All entries are to be given again verbatim.
________________
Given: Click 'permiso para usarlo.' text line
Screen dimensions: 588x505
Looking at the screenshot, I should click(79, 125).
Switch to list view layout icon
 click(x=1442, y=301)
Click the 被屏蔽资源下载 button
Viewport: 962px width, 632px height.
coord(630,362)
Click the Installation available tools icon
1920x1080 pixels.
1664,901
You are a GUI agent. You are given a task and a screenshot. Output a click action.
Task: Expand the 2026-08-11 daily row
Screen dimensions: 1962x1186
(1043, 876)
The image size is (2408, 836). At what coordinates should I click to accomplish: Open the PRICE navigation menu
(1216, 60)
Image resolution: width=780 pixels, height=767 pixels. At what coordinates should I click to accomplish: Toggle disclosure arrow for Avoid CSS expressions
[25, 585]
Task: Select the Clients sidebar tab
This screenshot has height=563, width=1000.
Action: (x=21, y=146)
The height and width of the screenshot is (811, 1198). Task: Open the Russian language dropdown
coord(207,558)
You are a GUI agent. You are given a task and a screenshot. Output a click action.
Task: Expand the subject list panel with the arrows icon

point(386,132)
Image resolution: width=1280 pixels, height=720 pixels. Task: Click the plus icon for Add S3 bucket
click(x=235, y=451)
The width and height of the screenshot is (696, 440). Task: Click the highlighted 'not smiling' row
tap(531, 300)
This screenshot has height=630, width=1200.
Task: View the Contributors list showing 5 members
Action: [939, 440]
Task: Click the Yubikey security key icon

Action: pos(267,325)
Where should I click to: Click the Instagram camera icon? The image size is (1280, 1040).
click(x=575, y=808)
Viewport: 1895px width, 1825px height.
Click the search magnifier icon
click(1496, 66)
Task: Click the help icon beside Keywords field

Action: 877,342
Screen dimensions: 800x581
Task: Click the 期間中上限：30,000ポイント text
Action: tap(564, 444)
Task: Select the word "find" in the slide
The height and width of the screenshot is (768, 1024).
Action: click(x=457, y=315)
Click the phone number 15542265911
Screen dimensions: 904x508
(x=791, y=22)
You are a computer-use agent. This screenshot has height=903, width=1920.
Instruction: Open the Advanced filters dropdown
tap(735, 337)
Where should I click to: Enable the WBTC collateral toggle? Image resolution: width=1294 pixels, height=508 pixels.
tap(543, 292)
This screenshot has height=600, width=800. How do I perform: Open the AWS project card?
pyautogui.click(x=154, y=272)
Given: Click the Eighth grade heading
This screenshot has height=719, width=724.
________________
[Task output]
Given: Click 'permiso para usarlo.' text line
Screen dimensions: 588x505
Looking at the screenshot, I should click(79, 125).
Switch to list view layout icon
 click(x=1442, y=301)
Click the 被屏蔽资源下载 button
Viewport: 962px width, 632px height.
coord(630,362)
Click the Installation available tools icon
1920x1080 pixels.
1664,901
You are a GUI agent. You are given a task and a screenshot. Output a click action.
Task: Expand the 2026-08-11 daily row
Screen dimensions: 1962x1186
(1043, 876)
The image size is (2408, 836). At what coordinates should I click to accomplish: Open the PRICE navigation menu
(1216, 60)
Image resolution: width=780 pixels, height=767 pixels. At what coordinates should I click to accomplish: Toggle disclosure arrow for Avoid CSS expressions
[25, 585]
Task: Select the Clients sidebar tab
This screenshot has height=563, width=1000.
Action: (x=21, y=146)
The height and width of the screenshot is (811, 1198). Task: Open the Russian language dropdown
coord(207,558)
You are a GUI agent. You are given a task and a screenshot. Output a click action.
Task: Expand the subject list panel with the arrows icon

point(386,132)
Image resolution: width=1280 pixels, height=720 pixels. Task: Click the plus icon for Add S3 bucket
click(x=235, y=451)
The width and height of the screenshot is (696, 440). Task: Click the highlighted 'not smiling' row
tap(531, 300)
This screenshot has height=630, width=1200.
Task: View the Contributors list showing 5 members
Action: [939, 440]
Task: Click the Yubikey security key icon

Action: pos(267,325)
Where should I click to: Click the Instagram camera icon? The image size is (1280, 1040).
click(x=575, y=808)
Viewport: 1895px width, 1825px height.
Click the search magnifier icon
click(1496, 66)
Task: Click the help icon beside Keywords field

Action: 877,342
Screen dimensions: 800x581
Task: Click the 期間中上限：30,000ポイント text
Action: tap(564, 444)
Task: Select the word "find" in the slide
The height and width of the screenshot is (768, 1024).
Action: click(x=457, y=315)
Click the phone number 15542265911
Screen dimensions: 904x508
(x=791, y=22)
You are a computer-use agent. This screenshot has height=903, width=1920.
Instruction: Open the Advanced filters dropdown
tap(735, 337)
Where should I click to: Enable the WBTC collateral toggle? Image resolution: width=1294 pixels, height=508 pixels.
tap(543, 292)
This screenshot has height=600, width=800. How do I perform: Open the AWS project card?
pyautogui.click(x=154, y=272)
Given: Click the Eighth grade heading
This screenshot has height=719, width=724.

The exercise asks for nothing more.